* Stored data:
— BEGIN —
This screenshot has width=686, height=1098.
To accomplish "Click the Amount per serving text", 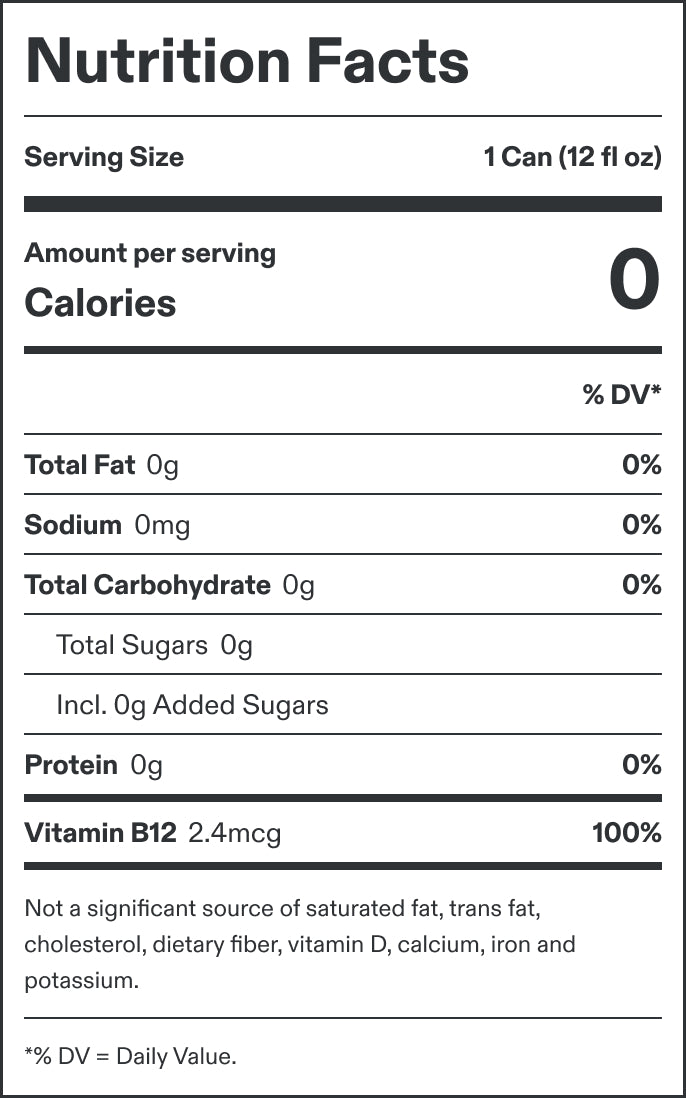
— END —
— BEGIN —
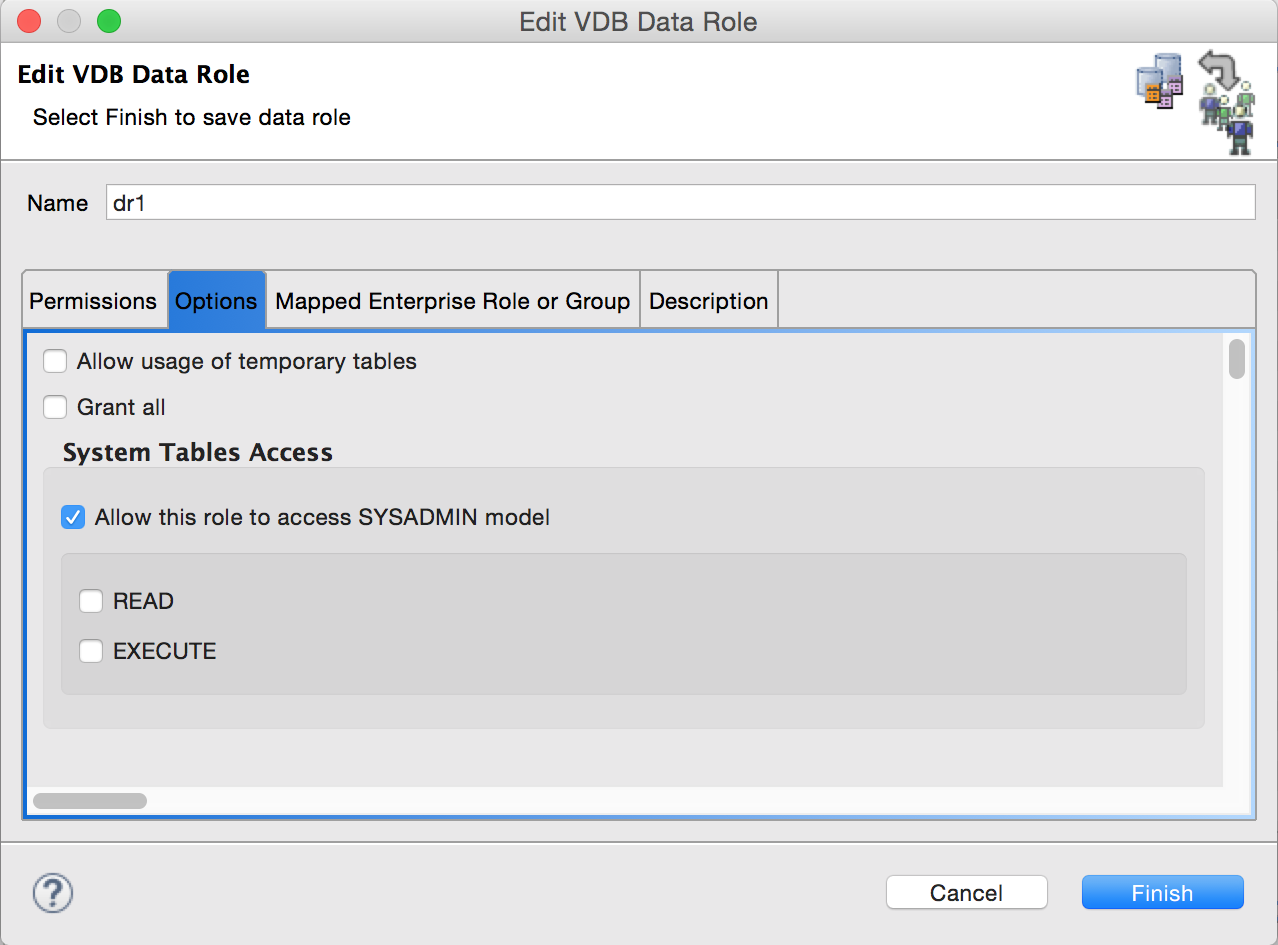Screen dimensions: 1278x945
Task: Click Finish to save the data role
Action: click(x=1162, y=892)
— END —
Please reproduce word for word the text from the line with "This screenshot has width=686, height=1098." up to and including the line with "the Amount per". Leave the pictures out.

This screenshot has width=686, height=1098.
To accomplish "Click the Amount per serving text", 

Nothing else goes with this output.